_EXTRACTED TEXT_
A service is created like this:

const myService = new Service(stack, 'my-service', {
  environment: myEnvironment
  serviceDescription: myServiceDesc
});

The Service construct also has a helper method Service.connectTo(service) which is used to connect two Service’s to each other. This passes off control to the connectToService() method in each service’s extensions which runs extension specific logic for connecting two different services to each other. For example the AppMesh extension has logic that understands how to configure the App Mesh service mesh to route traffic between two services. Usage is like this:

const serviceA = new Service(stack, 'service-a');
const serviceB = new Service(stack, 'service-a');

serviceA.connectTo(serviceB);

This connectTo() abstracts away security groups, service mesh configuration, and all other configuration required to open a network path from service A to service B.

Construct: Environment

This construct serves as a wrapper class. You can use it one of two ways:

const prod = new Environment(stack, 'production');

In this approach the Environment class will automatically create a VPC, and Fargate cluster. However some people may want more direct control. You can also use the Environment like this:

const myEnvironment = new Environment(stack, 'production', {
  vpc: vpc,
  cluster: cluster,
  capacityType: capacityTypes.EC2
});

This allows you to manually specify a precreated VPC or cluster if you already have these constructs defined and don’t want to rely on the Environment to create them for you. Either way you pass the Environment when creating a service, and the service will be placed inside that Environment:

const myService = new Service(stack, 'my-service', {
  environment: myEnvironment
  serviceDescription: myServiceDesc
});

Drawbacks

One trade-off of this approach is that if not done well it will suffer from the same problems of the existing L3 constructs: customers will run into something that they can not configure and will have to fail out of the L3 construct back into L2 constructs.

_STATED EXERCISE A_
In the construct text, what does the Environment class create automatically when it is given only the stack and a name?
_STATED EXERCISE B_
Write out a passage of the construct text, beginning at the words "The Service construct" and ending after "to service B.".
_STATED EXERCISE C_
According to the construct text, why would someone pass a VPC and cluster to the Environment instead of letting it create them?

_DATA BLOCK_
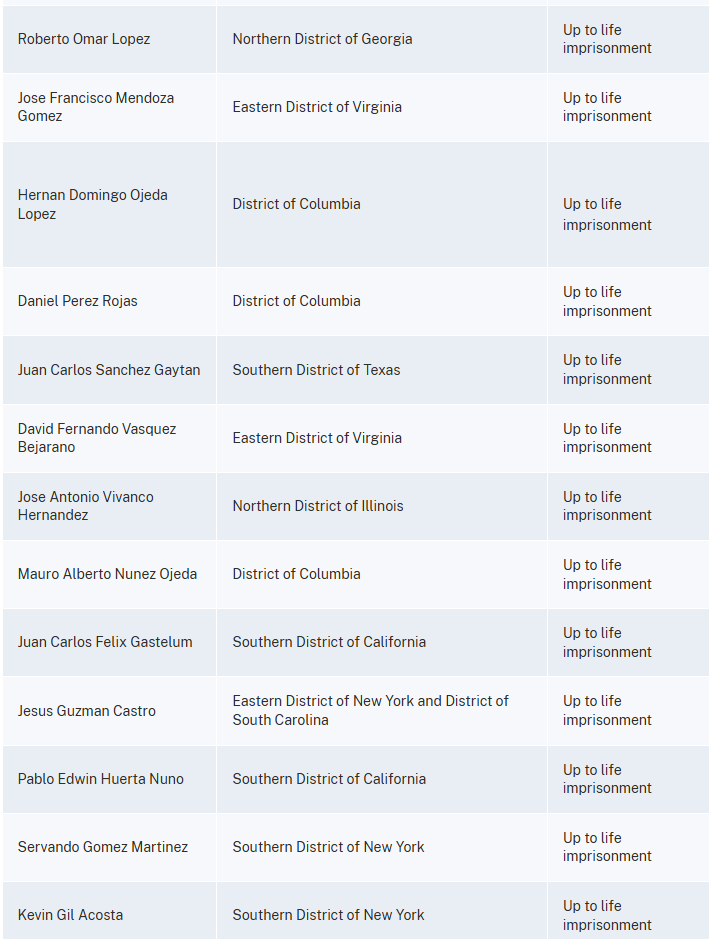Click the sentence cell for Roberto Omar Lopez
The image size is (709, 939).
(x=607, y=39)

_TASK SOLUTION A_
A VPC and a Fargate cluster.

_TASK SOLUTION B_
The Service construct also has a helper method Service.connectTo(service) which is used to connect two Service’s to each other. This passes off control to the connectToService() method in each service’s extensions which runs extension specific logic for connecting two different services to each other. For example the AppMesh extension has logic that understands how to configure the App Mesh service mesh to route traffic between two services. Usage is like this:

const serviceA = new Service(stack, 'service-a');
const serviceB = new Service(stack, 'service-a');

serviceA.connectTo(serviceB);

This connectTo() abstracts away security groups, service mesh configuration, and all other configuration required to open a network path from service A to service B.

_TASK SOLUTION C_
Some people want more direct control. Passing them in lets you specify a VPC or cluster you have already defined, so you don't rely on the Environment to create them.